Work instructions:
(1) Reproduce a passage from the police blotter, beginning at the words "Someone ransacked a" and stopping after the words "and disorderly conduct.".
(2) Go on with the police blotter from the point where it stops.

Excerpt:
BLOTTER O’ THE WEEK: Attempting to hide his drugs from the police, a man swallowed some cocaine and marijuana. When police warned him of the dangers of swallowing narcotics, he said, “It was just a little bit.”

Someone ransacked a car and broke off some sort of an object in the ignition. The whole operation was a nonstarter.

The Things They Shoplifted: Six pairs of socks, four bottles of motor oil, five bags of potato chips, four 24-oz. cans of beer, and a $45 ring.

While on the run from the police, a man tripped and threw a baggie containing $3,300 worth of cocaine into a storm drain. Unfortunately for him, the bag floated, and since heavy rains had raised the water level, police were able to snag it without much trouble.

Somebody stole a woman’s prenatal vitamins from her house.

After being discharged from the hospital for drunkenness, a man repeatedly called police to tell them he was sick and wanted to go to jail. After the third call, the cops finally arrested him for drunk and disorderly conduct.

Records:

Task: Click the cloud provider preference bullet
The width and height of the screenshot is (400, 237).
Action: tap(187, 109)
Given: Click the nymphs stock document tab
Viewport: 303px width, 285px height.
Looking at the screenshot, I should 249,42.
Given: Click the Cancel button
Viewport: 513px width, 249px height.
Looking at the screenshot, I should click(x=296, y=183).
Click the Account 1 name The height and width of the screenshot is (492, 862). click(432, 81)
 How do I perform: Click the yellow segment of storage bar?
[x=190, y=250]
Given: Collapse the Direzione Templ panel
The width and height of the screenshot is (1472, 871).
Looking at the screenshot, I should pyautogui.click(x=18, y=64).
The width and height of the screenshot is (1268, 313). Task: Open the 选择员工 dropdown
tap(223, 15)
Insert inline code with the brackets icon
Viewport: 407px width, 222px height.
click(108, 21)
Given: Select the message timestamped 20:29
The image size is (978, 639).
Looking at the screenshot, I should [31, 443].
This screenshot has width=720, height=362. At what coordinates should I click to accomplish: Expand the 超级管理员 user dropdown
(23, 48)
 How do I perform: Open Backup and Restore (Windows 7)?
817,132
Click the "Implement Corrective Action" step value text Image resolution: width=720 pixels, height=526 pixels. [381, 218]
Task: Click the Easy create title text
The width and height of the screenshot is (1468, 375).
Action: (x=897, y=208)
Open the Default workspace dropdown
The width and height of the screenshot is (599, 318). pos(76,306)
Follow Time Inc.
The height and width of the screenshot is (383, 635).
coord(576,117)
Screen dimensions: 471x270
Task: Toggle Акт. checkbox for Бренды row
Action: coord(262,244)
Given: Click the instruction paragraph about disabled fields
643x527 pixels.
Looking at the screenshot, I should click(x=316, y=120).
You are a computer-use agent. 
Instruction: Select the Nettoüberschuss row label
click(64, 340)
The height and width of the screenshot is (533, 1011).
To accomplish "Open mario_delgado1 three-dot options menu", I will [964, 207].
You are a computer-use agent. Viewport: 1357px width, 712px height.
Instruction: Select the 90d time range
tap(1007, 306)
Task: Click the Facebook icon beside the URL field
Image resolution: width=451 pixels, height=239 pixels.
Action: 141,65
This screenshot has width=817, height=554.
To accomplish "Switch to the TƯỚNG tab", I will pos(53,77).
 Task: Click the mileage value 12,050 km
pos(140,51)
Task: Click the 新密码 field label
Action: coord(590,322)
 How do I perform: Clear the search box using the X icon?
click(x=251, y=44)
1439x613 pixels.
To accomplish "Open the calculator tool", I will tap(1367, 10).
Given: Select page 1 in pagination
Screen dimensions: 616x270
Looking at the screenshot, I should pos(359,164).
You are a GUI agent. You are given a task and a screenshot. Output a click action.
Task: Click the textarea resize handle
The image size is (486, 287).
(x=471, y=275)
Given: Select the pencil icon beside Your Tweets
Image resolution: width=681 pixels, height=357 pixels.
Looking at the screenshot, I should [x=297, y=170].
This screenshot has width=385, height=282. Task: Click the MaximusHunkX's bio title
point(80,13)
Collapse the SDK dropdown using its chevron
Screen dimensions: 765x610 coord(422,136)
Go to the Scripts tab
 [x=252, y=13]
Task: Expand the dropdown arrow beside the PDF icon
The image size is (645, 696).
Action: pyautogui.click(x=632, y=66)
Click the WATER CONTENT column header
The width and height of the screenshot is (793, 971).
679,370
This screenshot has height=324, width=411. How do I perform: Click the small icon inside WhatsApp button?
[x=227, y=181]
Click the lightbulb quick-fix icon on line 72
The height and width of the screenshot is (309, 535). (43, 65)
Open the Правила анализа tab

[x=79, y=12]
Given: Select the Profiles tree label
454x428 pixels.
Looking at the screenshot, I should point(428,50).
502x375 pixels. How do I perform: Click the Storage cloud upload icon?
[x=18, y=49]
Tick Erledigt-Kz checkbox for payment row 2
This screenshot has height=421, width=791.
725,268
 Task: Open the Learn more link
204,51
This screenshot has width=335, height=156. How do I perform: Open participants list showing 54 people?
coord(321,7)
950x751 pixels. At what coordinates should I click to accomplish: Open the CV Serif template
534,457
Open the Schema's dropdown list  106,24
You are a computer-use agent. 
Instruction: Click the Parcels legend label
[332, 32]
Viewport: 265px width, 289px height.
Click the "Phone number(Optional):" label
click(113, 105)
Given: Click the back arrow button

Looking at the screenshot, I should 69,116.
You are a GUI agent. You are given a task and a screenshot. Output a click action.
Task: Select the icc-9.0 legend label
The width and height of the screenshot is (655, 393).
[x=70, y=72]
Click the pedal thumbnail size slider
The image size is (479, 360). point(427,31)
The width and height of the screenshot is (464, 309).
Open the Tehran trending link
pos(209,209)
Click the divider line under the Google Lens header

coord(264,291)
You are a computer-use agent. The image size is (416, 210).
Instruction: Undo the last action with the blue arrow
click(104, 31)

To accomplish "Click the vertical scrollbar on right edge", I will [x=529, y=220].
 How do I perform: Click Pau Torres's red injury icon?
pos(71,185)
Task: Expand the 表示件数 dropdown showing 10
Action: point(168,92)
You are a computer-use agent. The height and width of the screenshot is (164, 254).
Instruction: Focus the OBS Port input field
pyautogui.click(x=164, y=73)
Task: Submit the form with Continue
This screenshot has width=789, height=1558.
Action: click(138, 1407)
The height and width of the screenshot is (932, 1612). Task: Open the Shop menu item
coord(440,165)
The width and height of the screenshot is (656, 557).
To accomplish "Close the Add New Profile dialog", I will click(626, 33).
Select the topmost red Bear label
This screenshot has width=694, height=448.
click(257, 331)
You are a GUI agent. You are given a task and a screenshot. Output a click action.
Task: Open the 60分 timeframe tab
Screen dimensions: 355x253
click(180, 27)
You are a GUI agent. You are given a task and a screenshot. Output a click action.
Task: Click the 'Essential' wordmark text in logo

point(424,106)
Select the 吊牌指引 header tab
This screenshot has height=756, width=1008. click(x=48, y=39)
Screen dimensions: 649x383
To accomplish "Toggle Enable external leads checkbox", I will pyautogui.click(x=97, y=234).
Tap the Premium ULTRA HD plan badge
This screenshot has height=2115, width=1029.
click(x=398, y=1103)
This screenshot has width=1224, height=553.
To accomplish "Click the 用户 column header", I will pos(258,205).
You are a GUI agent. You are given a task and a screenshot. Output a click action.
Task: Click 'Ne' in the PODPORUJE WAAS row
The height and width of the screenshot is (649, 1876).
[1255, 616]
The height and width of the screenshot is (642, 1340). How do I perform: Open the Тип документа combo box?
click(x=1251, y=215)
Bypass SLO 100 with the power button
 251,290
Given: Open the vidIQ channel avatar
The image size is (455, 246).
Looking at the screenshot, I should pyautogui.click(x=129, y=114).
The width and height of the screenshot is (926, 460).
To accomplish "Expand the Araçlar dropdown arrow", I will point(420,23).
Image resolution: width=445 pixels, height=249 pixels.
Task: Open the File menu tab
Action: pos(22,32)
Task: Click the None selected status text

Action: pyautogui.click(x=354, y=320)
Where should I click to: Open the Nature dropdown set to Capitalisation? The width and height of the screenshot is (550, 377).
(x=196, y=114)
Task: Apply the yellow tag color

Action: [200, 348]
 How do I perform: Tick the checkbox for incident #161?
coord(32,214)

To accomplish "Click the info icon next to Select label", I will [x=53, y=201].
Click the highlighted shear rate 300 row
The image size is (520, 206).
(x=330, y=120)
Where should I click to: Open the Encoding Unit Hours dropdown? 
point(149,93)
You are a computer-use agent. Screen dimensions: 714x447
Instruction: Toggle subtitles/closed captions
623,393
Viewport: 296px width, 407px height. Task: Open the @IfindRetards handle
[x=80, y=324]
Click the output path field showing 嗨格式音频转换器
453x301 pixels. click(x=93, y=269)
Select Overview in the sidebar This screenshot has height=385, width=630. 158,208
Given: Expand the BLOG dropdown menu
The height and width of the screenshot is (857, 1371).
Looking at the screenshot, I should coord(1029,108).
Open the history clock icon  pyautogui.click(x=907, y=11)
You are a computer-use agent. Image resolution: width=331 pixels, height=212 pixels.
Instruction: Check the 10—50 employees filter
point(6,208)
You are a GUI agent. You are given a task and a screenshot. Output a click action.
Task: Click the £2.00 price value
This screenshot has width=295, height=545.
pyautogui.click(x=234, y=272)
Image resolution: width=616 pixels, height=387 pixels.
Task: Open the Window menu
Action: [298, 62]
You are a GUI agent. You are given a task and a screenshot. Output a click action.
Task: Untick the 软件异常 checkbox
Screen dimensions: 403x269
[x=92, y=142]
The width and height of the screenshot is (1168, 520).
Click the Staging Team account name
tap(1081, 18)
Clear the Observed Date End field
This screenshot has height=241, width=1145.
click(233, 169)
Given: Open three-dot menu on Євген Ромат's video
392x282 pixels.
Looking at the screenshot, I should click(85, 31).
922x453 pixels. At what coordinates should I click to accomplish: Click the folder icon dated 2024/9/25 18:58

Numbered answers:
(1)
Someone ransacked a car and broke off some sort of an object in the ignition. The whole operation was a nonstarter.

The Things They Shoplifted: Six pairs of socks, four bottles of motor oil, five bags of potato chips, four 24-oz. cans of beer, and a $45 ring.

While on the run from the police, a man tripped and threw a baggie containing $3,300 worth of cocaine into a storm drain. Unfortunately for him, the bag floated, and since heavy rains had raised the water level, police were able to snag it without much trouble.

Somebody stole a woman’s prenatal vitamins from her house.

After being discharged from the hospital for drunkenness, a man repeatedly called police to tell them he was sick and wanted to go to jail. After the third call, the cops finally arrested him for drunk and disorderly conduct.

(2)
A shirtless man in cargo shorts with a white rag covering his face walked in the open front door of a house and stared at a woman on the couch inside, holding up what looked like a gun under another rag. When the woman’s boyfriend came in the room, the mystery man pulled the rag off his face and said he had only been joking.

DUI Bar Tab o’ the Week: Three-quarters of a 16-oz. bourbon and Coke. The driver wasn’t sure how much of it was bourbon and how much of it was Coke.

A man somehow managed to crash his moped into a car parked under a carport in a stranger’s driveway. After the collision, he had a hard time starting his moped, and when the owner of the car came out to say she was calling the police, he ran away, pushing his ride in front of him.

A barely clever shoplifter asked a gas station attendant for two cartons of cigarettes, carried them to the doorway as if to show them to someone in his car, and then made a run for the car and sped away.

When police arrived on a bridge and found a man hunched over on a bicycle and leaning on the side barrier, they asked him what he was doing. He replied, “Just napping.”

The Blotter is taken from Charleston Police Department reports. We’ve added a cartoon and a little commentary. We’ve added a little humor, too. No one has been found guilty. This is not a court of law.